--- Information shown ---

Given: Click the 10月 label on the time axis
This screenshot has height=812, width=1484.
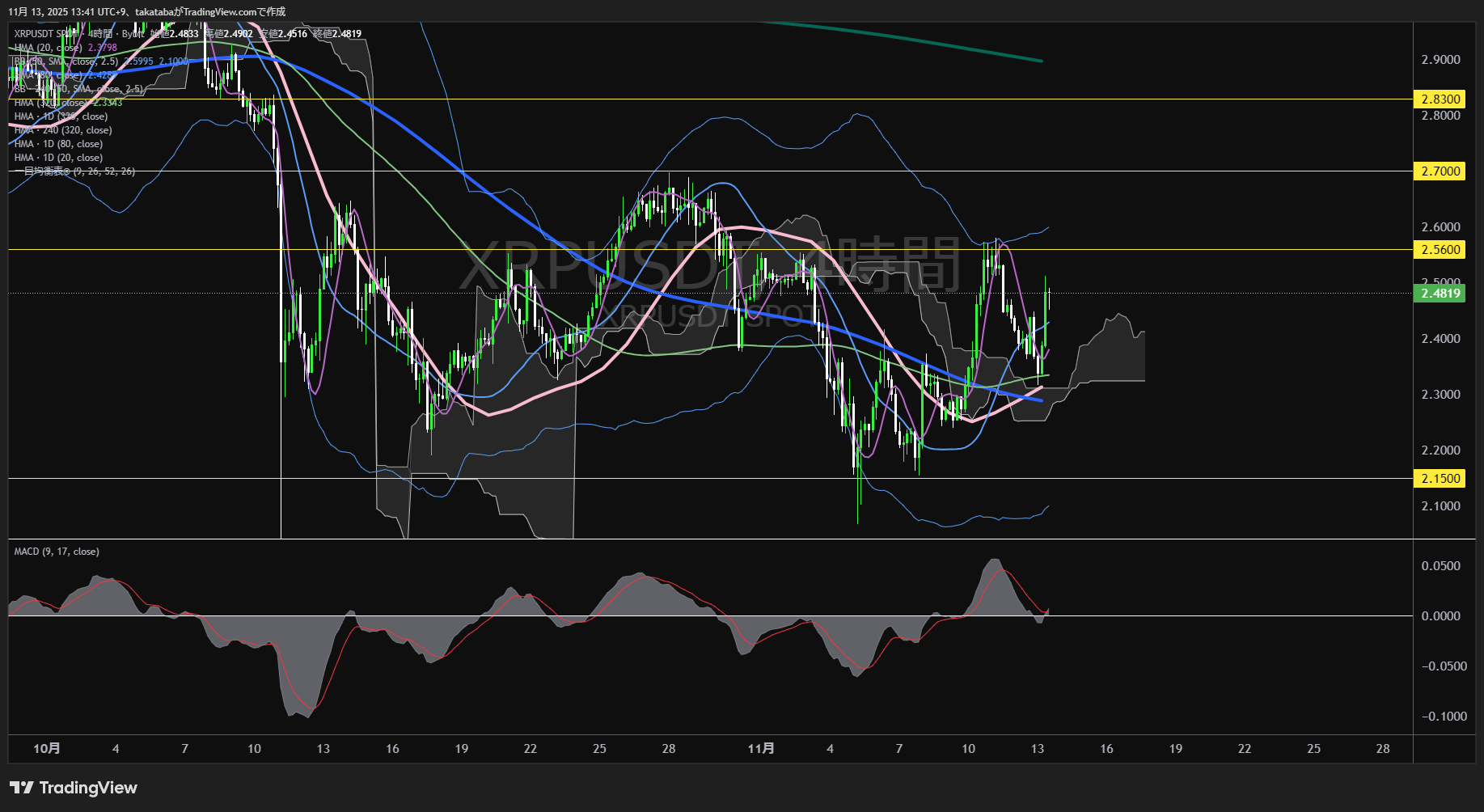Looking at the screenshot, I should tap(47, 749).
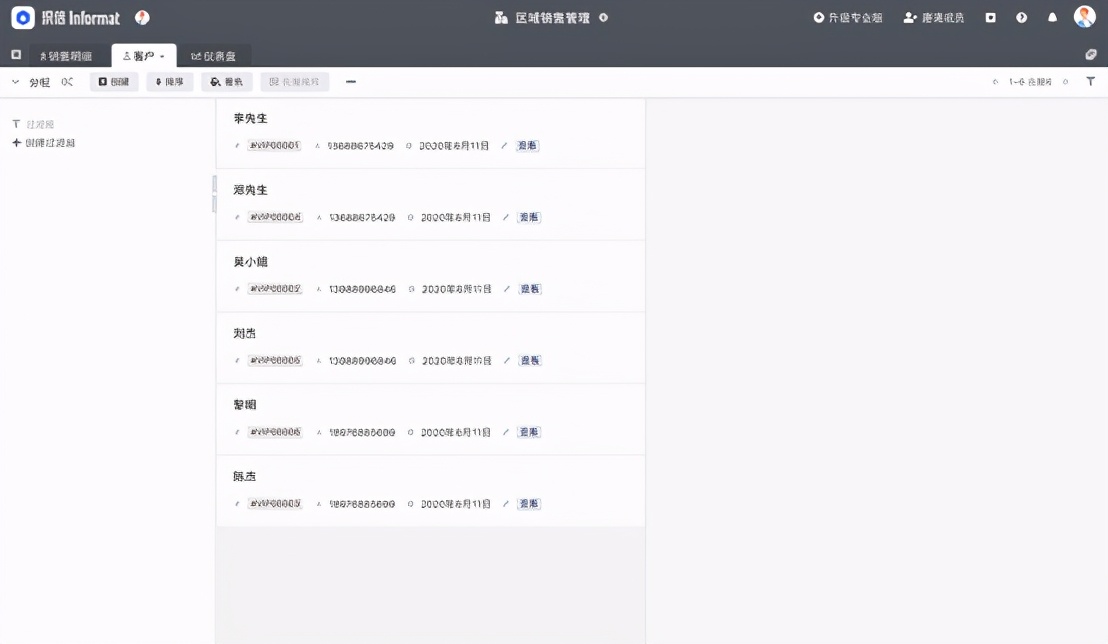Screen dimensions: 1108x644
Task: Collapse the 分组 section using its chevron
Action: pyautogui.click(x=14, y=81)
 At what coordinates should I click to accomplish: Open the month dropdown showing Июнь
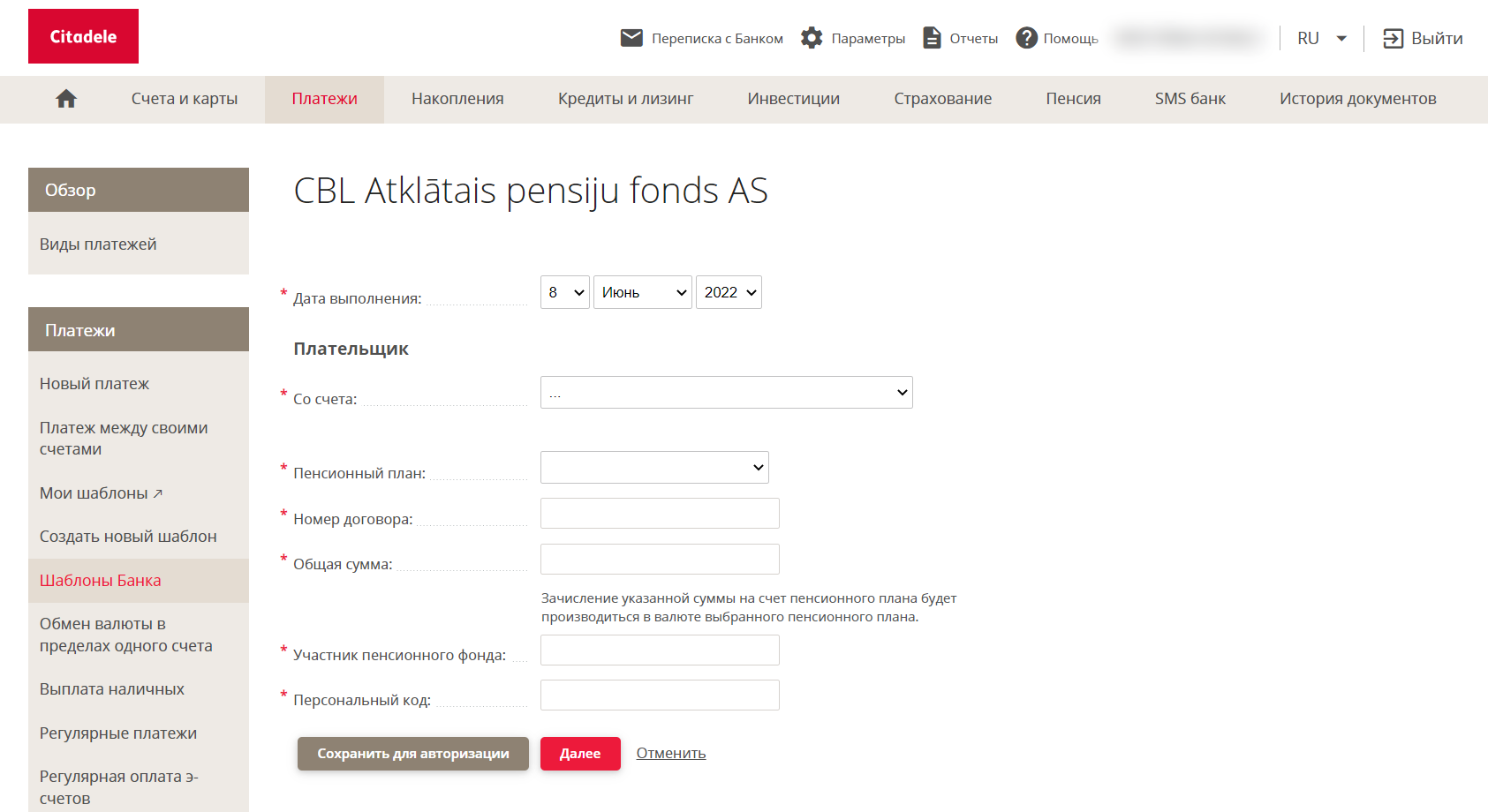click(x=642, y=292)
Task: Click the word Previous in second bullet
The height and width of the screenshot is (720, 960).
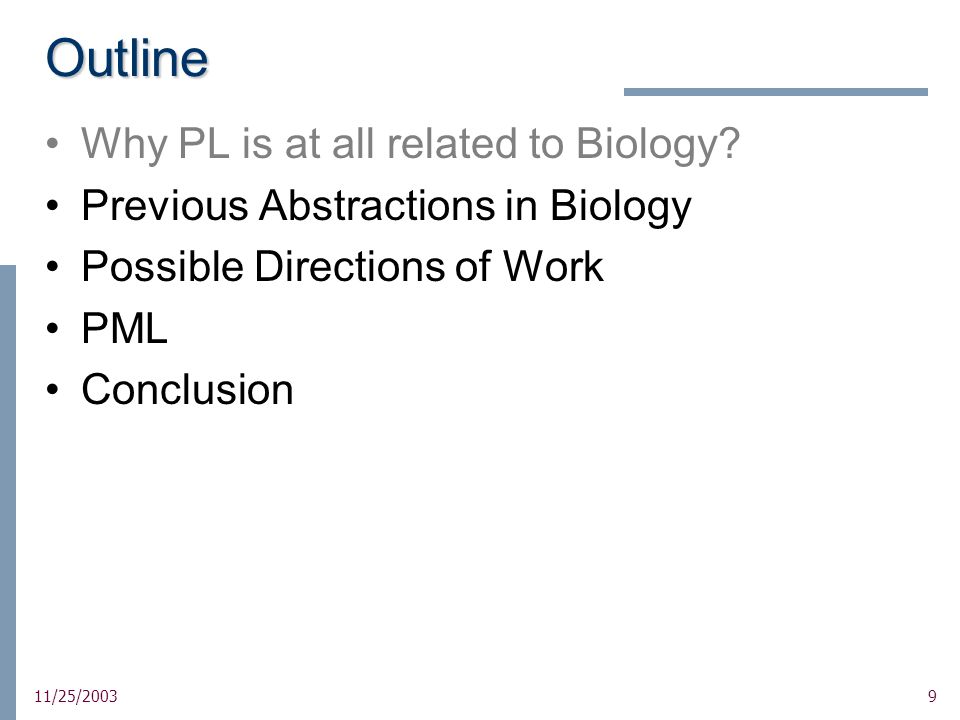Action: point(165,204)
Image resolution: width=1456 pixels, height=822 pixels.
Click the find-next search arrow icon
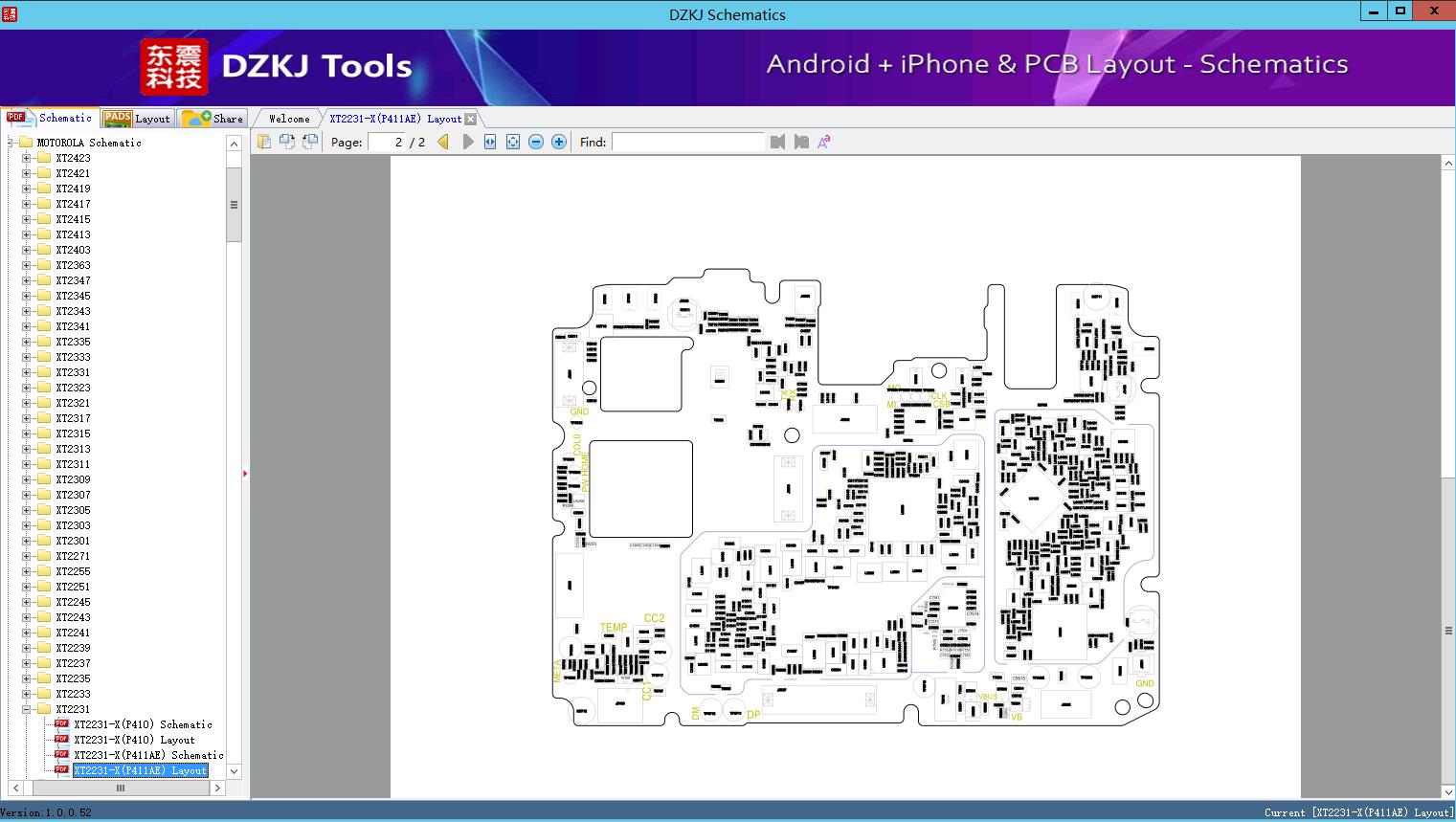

---

Please reproduce each line of the listing above exactly, skipping pictures.

◆ Finished task:
Given: Click the 10月 label on the time axis
This screenshot has height=812, width=1484.
Looking at the screenshot, I should tap(47, 749).
Screen dimensions: 1108x644
Task: Collapse the 分组 section using its chevron
Action: pyautogui.click(x=14, y=81)
 At what coordinates should I click to accomplish: Open the month dropdown showing Июнь
click(x=642, y=292)
Task: Click the word Previous in second bullet
The height and width of the screenshot is (720, 960).
Action: point(165,204)
Image resolution: width=1456 pixels, height=822 pixels.
Click the find-next search arrow icon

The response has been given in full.